После выполнения этого юридического трюка первым шагом Гитлера стало требование принятия вооруженными силами новой присяги на верность самому себе. Должно быть, все было заранее согласовано с Бломбергом, в противном случае приведение к новой присяге невозможно было бы провести с такой быстротой во всех гарнизонах страны. Это был момент, когда Бломберг вторично пошел на поводу у Гитлера. Прежняя клятва требовала верности конституции и президенту. Теперь же присягали на верность персонально Гитлеру. Хозяева Германии не позаботились даже изменить с помощью закона об особых полномочиях 176-ю статью конституции, чтобы это было позволено.

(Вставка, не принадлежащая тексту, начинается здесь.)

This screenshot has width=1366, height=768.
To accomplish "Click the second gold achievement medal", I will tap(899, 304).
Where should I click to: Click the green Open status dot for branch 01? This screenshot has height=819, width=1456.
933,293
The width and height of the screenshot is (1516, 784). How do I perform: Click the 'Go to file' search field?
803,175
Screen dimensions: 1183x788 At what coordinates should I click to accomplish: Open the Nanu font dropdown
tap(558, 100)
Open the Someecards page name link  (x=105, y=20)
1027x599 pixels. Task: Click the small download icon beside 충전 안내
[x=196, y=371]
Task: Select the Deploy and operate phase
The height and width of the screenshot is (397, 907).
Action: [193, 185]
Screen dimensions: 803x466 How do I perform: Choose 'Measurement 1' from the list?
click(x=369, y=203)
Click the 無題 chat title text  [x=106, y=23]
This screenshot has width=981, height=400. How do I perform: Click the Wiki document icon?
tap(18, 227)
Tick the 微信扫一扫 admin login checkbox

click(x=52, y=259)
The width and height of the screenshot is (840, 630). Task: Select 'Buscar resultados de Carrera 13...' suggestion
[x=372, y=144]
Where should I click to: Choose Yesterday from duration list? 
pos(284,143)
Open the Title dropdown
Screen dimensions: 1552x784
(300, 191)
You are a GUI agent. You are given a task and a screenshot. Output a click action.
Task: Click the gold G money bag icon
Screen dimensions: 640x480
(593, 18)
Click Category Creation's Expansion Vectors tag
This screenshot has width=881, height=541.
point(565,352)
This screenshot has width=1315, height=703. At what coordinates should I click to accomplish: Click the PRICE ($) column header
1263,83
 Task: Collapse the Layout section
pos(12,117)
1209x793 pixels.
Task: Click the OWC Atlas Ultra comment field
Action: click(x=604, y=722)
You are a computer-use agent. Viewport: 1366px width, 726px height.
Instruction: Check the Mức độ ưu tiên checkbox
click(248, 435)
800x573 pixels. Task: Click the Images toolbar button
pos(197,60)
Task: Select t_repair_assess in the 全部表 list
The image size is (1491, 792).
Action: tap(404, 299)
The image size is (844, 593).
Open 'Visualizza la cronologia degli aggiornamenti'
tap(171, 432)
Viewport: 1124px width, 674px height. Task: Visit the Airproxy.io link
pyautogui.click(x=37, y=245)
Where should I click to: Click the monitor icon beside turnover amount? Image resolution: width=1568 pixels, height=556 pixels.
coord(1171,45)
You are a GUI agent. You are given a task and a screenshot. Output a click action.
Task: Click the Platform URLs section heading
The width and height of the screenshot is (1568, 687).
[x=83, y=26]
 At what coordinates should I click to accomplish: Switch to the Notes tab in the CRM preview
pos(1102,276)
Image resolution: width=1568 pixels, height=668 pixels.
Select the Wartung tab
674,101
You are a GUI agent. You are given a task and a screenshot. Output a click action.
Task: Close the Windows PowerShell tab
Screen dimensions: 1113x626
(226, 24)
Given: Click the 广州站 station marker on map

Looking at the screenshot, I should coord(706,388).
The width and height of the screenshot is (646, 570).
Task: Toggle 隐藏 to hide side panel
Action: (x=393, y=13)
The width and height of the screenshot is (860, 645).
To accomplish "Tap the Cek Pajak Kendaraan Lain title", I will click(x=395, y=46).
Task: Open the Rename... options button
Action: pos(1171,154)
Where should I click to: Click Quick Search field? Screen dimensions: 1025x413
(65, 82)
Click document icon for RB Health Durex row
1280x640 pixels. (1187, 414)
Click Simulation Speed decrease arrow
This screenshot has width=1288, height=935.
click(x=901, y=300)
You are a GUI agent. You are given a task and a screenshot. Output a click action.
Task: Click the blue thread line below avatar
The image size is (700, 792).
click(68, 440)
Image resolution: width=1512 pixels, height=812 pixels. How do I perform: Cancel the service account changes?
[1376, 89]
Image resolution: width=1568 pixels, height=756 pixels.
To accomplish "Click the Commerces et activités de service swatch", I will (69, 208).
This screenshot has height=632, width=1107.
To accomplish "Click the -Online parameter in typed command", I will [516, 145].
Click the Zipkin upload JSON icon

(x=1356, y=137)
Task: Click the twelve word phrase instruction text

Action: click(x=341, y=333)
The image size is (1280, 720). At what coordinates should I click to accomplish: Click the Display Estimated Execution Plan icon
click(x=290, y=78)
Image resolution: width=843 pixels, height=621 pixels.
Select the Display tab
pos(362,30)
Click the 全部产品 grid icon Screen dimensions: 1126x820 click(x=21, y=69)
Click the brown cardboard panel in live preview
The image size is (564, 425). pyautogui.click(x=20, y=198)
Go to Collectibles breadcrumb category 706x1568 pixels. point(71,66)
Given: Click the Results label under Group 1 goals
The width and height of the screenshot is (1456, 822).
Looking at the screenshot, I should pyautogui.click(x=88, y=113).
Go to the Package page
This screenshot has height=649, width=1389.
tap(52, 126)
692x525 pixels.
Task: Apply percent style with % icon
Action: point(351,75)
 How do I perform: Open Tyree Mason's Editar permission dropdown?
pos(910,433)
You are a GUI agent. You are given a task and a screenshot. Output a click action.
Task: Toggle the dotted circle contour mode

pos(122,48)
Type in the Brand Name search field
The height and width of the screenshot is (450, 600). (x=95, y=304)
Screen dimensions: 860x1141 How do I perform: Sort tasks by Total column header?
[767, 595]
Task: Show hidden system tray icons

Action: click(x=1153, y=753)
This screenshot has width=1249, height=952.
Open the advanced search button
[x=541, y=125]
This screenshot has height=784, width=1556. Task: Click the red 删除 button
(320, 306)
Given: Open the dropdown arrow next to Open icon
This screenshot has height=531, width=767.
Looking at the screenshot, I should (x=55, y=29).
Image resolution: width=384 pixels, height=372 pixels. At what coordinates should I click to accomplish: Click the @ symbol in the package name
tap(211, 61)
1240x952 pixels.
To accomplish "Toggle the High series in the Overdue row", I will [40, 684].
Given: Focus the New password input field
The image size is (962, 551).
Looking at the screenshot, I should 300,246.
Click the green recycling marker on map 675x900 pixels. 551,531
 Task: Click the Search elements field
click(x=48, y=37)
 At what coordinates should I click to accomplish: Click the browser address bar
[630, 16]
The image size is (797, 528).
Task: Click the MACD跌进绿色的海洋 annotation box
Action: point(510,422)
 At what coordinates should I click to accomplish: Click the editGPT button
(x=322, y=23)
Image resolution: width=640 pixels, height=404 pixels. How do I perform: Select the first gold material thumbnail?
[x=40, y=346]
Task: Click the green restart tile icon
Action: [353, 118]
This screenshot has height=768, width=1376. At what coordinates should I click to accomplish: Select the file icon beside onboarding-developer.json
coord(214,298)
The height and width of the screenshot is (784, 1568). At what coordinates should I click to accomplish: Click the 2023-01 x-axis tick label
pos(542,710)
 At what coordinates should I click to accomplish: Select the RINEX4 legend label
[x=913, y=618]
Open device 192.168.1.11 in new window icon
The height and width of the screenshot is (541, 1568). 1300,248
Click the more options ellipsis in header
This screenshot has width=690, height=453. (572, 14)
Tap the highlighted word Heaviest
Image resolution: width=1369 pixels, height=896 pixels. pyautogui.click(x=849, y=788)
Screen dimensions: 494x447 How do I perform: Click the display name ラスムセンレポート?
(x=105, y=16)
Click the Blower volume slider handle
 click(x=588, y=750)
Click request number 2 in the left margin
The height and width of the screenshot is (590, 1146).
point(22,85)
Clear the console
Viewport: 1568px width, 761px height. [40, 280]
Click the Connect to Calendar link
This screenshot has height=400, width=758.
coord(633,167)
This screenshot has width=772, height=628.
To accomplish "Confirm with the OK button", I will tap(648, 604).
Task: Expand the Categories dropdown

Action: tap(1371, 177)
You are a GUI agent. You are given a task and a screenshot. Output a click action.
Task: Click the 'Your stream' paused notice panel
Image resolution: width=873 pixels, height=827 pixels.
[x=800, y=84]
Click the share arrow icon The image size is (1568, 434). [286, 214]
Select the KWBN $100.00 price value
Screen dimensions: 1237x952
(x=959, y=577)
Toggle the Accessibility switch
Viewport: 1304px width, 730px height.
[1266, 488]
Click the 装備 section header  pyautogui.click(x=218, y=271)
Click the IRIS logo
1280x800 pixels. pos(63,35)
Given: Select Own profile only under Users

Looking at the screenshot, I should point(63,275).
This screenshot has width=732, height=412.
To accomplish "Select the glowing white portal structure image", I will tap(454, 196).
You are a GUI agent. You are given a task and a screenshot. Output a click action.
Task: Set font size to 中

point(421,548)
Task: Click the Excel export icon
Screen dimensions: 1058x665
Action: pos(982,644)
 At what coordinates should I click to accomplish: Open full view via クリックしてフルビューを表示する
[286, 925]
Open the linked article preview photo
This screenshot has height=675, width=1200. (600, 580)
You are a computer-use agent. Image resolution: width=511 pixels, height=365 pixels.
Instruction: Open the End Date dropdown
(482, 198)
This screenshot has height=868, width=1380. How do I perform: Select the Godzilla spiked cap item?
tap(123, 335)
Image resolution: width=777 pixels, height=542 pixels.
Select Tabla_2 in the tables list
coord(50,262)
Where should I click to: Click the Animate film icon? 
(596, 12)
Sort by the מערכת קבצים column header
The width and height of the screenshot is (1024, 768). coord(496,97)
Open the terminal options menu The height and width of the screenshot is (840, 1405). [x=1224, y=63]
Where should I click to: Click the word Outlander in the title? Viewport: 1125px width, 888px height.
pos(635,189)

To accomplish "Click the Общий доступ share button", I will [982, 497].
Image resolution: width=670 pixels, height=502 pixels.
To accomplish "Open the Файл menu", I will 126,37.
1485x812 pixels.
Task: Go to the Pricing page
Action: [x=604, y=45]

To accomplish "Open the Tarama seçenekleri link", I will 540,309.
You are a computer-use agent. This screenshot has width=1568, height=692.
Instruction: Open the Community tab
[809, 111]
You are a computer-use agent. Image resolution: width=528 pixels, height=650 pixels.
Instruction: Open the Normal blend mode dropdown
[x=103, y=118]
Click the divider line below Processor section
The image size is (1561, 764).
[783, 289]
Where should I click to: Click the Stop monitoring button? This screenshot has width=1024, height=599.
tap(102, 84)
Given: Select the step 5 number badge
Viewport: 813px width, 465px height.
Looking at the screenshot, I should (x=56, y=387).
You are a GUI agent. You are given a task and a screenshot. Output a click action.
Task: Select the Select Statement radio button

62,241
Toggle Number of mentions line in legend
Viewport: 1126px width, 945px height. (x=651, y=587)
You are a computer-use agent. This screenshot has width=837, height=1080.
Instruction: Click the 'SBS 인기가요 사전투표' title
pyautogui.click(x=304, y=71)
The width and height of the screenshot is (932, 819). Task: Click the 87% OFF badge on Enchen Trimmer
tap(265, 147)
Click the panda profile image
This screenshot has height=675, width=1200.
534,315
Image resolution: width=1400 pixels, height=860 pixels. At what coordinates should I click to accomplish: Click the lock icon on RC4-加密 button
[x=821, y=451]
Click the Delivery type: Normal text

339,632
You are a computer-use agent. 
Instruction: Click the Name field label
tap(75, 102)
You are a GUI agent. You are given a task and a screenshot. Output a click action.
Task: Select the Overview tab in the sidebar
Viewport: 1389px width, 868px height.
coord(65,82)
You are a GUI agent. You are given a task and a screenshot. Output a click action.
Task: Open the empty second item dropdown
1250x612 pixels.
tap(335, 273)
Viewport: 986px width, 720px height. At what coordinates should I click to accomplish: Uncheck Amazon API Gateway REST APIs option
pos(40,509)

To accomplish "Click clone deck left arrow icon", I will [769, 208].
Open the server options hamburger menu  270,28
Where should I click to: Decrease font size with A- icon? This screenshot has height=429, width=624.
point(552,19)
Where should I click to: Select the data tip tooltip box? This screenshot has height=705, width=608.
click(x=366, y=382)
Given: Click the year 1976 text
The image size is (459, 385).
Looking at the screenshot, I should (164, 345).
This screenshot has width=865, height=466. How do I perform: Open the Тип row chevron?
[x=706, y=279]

Не считая нового текста, и сама процедура была совершенно необычна, поскольку обыкновенно к присяге приводились только новобранцы. Закон об изменении текста клятвы был принят только 20 августа. Гитлер вполне мог бы послать Бломбергу за его содействие благодарственное послание. Несмотря на то что позднее он вышел из фавора, ответственность за эти события лежит на нем. Отныне основным объектом преданности армии стала персона Гитлера. Только человек, воспитанный в прусских традициях верности и повиновения, может представить себе, какое ужасное влияние имел этот шаг на будущие события. Любой генерал мог оказаться перед необходимостью отречься от того, что он с малых лет приучался считать абсолютной ценностью, – от верности своей присяге.
У Гитлера в самом деле имелись очень серьезные причины утаить вторую часть завещания Гинденбурга. Решив расправиться с Ремом, он уже определил свое отношение к монархии. Он понял, что Гинденбург и армия могли сделать так, что проведенная им чистка привела бы к совершенно иным результатам. Имея на своей стороне Бломберга и благодаря изоляции президента он, блефуя, сумел на время избежать опасности. Желания идти на такой риск еще раз у него не возникало. С точки зрения Гитлера, законы от 1 и 2 августа и новая клятва верности вооруженных сил являлись естественным способом упрочения его положения.